* [PROBLEM TO WORK ON]
For the records below, give the number of lines where the string "pixels" occurs. Include nothing else.

* [THE RECORDS]
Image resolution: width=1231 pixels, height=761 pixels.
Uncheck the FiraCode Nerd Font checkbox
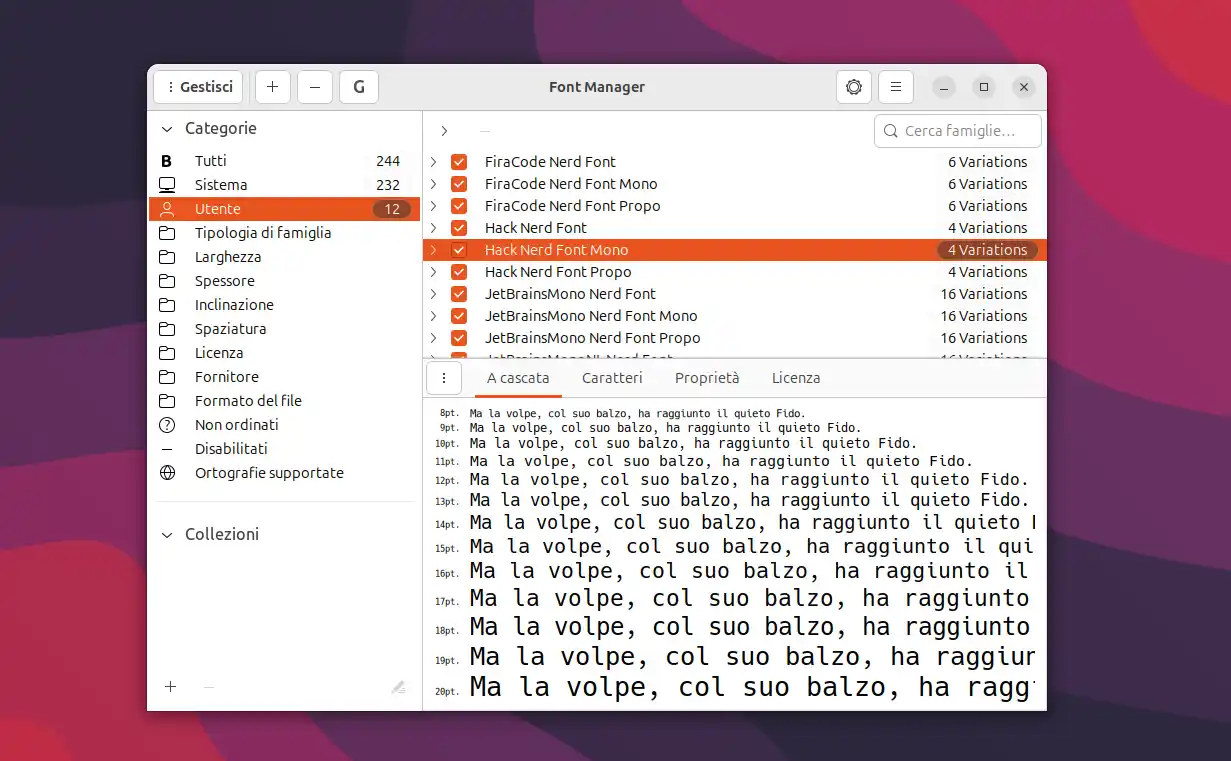(x=458, y=161)
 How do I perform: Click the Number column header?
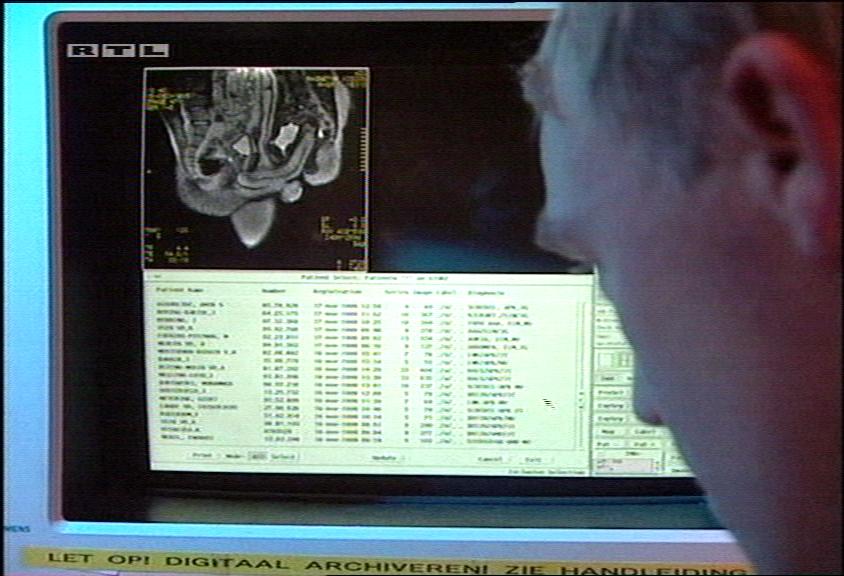point(273,290)
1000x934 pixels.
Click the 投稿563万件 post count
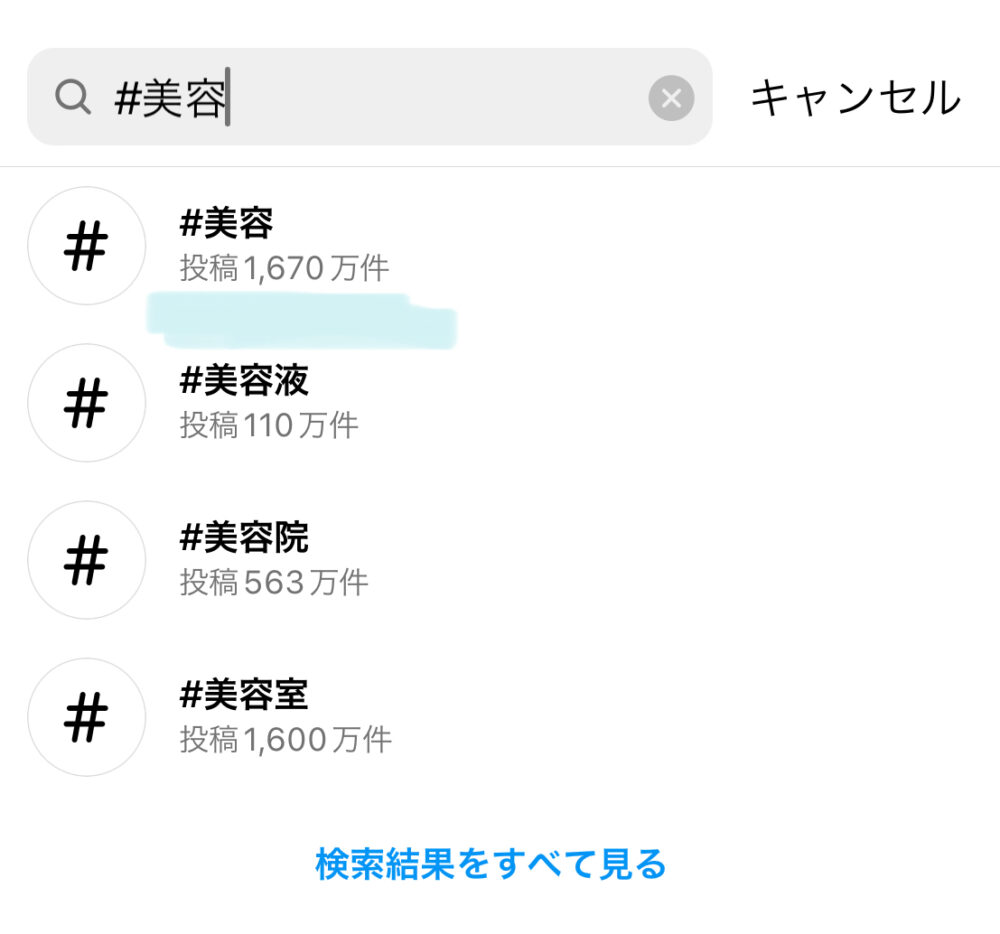[x=274, y=582]
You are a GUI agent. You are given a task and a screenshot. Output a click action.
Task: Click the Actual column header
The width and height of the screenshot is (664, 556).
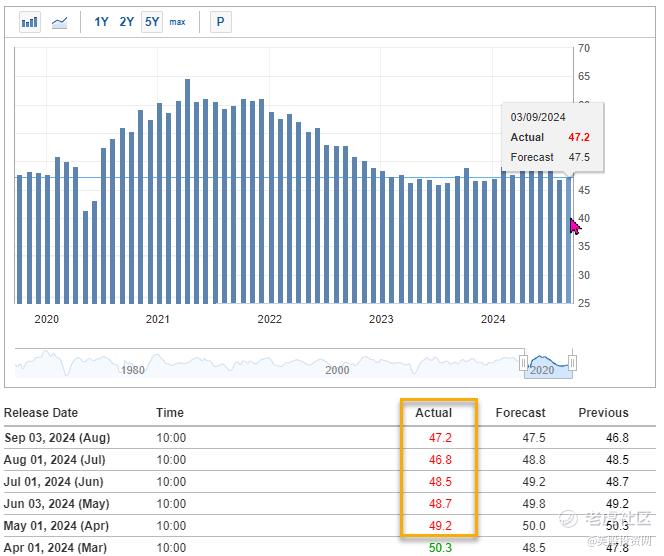pos(433,413)
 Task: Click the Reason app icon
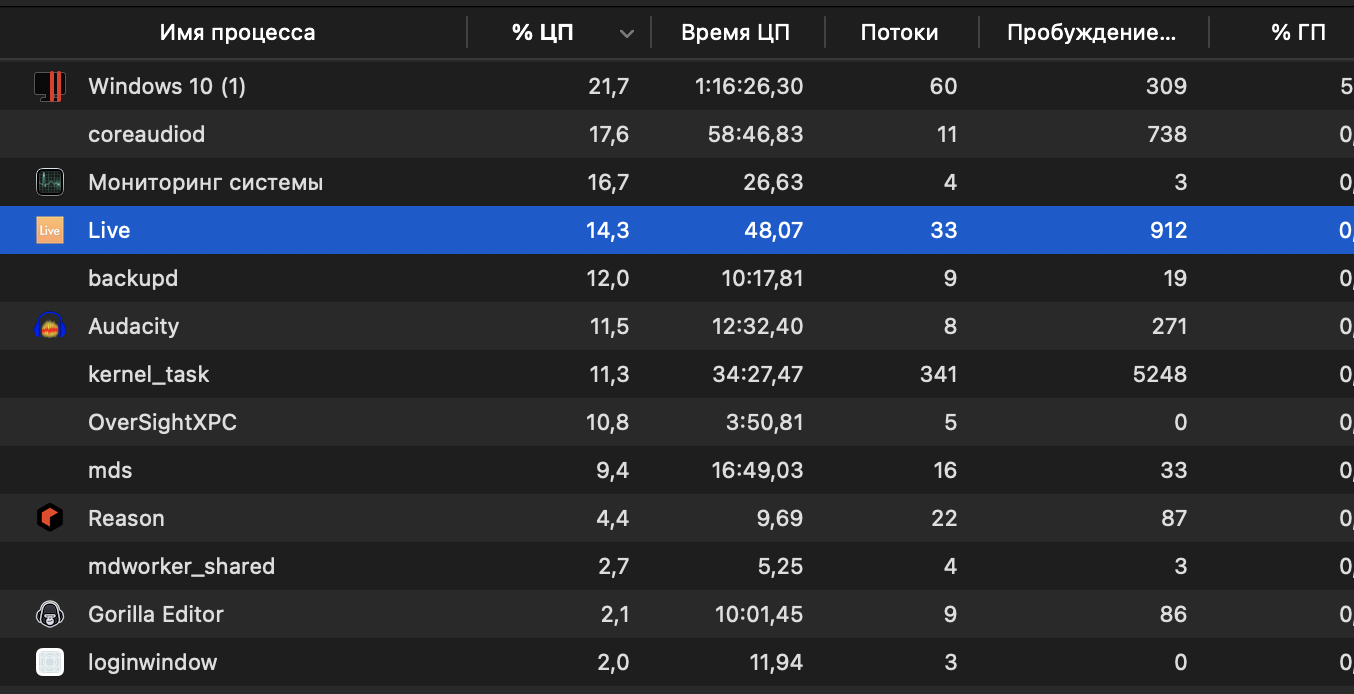tap(50, 518)
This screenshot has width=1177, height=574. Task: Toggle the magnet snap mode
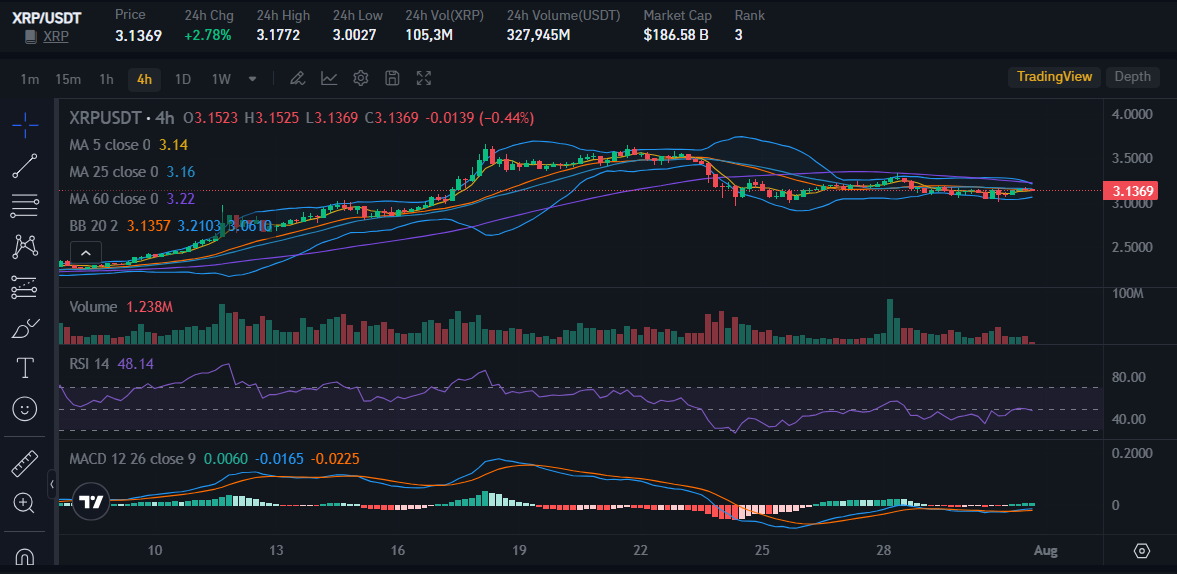coord(25,555)
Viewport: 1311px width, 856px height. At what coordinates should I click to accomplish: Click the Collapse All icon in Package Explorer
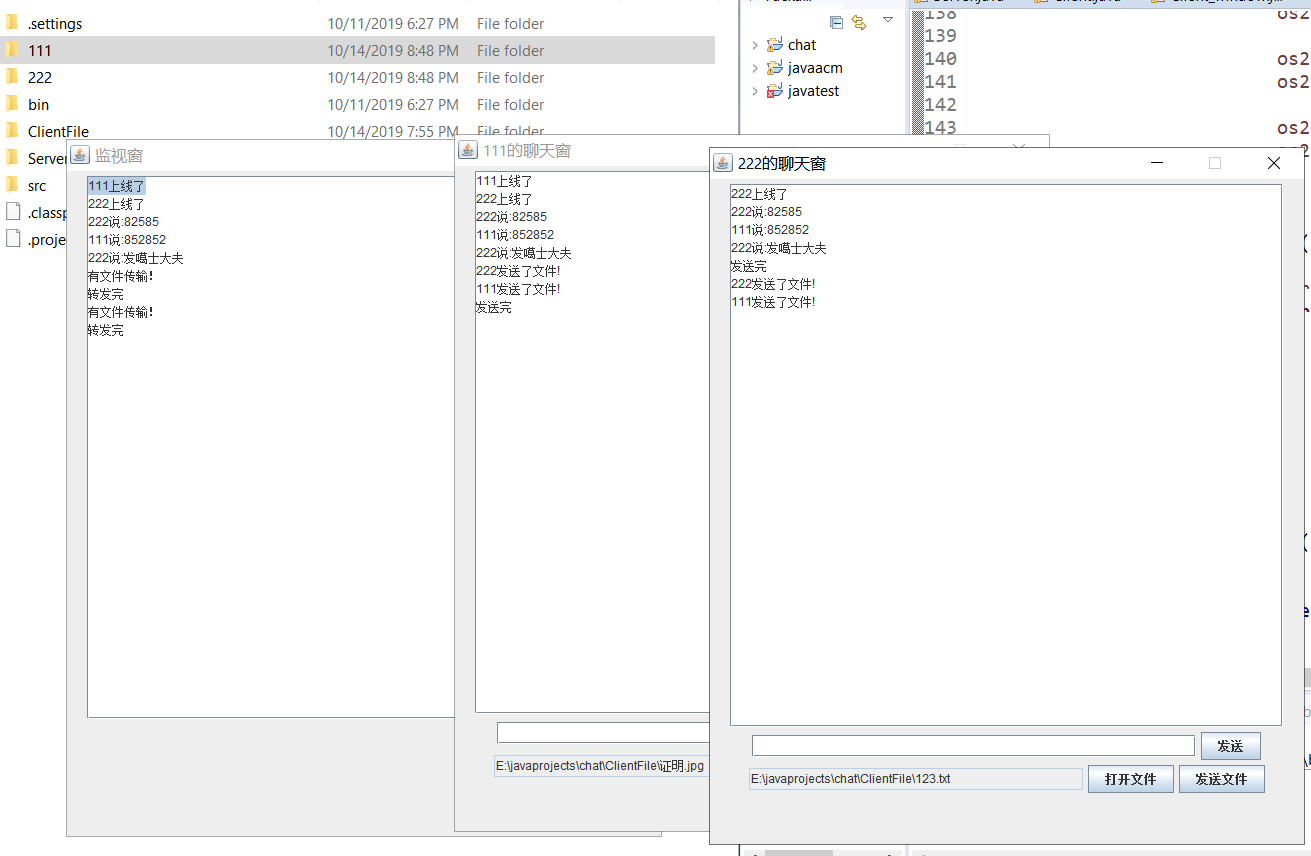[x=836, y=20]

* [YOUR SOLUTION]
2